Он готовит ужин – бобы с сосисками и темными кукурузными лепешками. Когда я сажусь за стол, телефонный и дверной звонки вдруг начинают трезвонить одновременно, перебивая друг друга.
Питер подходит к телефону на тот случай, если опять звонит Дэвид. Я слышу, как Питер разговаривает с Мухаммедом, который не может найти что-то в киоске. Андреа завела свои собственные порядки, и теперь эти двое мужчин постоянно играют в игру: «Угадай, где на сей раз она спрятала это». Питер разрывается между двумя желаниями – уволить ее и иметь больше свободного времени.
Я открываю дверь, и с улицы врывается морозный воздух. Шофер такси вручает мне пакет в грубой оберточной бумаге. Он ждет чаевых. В кармане джинсов у меня завалялся доллар.
Никакого обратного адреса. Закрыв дверь, я вскрываю пакет. Это картина моей бабушки, разрезанная по меньшей мере кусков на тридцать – не ровно, а зигзагообразно, как в игре-головоломке.
Я разражаюсь слезами, Питер вешает трубку. Мне даже не удается ничего объяснить ему, потому что он подбирает с пола по-прежнему стоящего в гондоле лодочника, который случайно оказался на одном кусочке. Я уже описывала ему эту картину прежде.
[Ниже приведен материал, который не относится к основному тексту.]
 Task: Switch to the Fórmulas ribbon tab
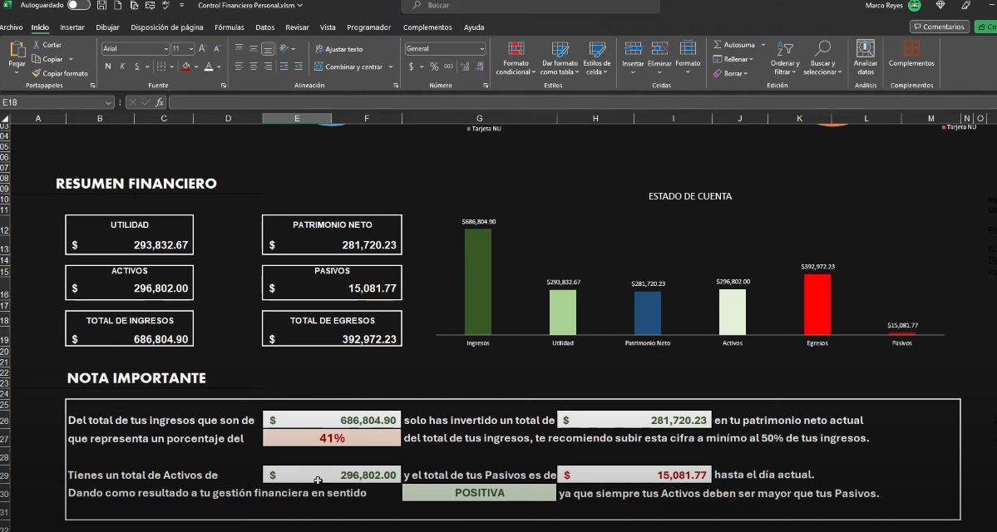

– Вот негодяй, – говорит он.
Он поддерживает меня, поглаживая по голове, но ему не под силу избавить меня от горестных мыслей о такой утрате.
Глава 11
Фенвейские студентки собрались на парковочной стоянке. Они держат плакаты с надписями: «Прекратить сексуальное насилие», «Хорошие отметки за хорошую учебу, а не за хороший секс» и «Дадим решительный отпор».
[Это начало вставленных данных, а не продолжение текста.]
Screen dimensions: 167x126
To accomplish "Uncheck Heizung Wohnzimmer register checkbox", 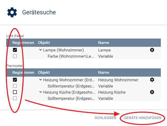I will point(15,80).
Репортер Пятого канала с портативной камерой, уравновешенной на плече, снимает направляющуюся к нему молодую женщину. Она машет мне рукой. Я помню, что она закончила наше отделение средств связи четыре года назад, но не помню ее имени. Как и телеоператор, она одета в джинсы. Куртки студенток расстегнуты так, что видно футболки с надписями: «Никакого секса за оценки». Майкл Лакки, телерепортер новостей, готовится взять интервью у Аманды Силвер. Она выше его ростом. Он шикарно смотрится с модной стрижкой и высветленными волосами и совсем не похож на нечесаных оператора и режиссера.
– Встанешь на ступеньку выше, чем она, – говорит режиссер, показывая им на вход в главное учебное здание с греческой колоннадой.
Они с Амандой встают друг напротив друга. Когда камера начинает работать, Аманда облизывает губы.
– Вас приветствует Майкл Лакки, мы ведем репортаж из Фенвейского колледжа. Студенты протестуют против того, что руководство колледжа защищает профессора, обвиненного студенткой Мелиссой Гринбаум в гнусном предложении. Я разговариваю с инициатором данной демонстрации протеста, актрисой Амандой Сил-вер. Вы, наверное, помните ее в роли Элизабет из «Небесного приюта».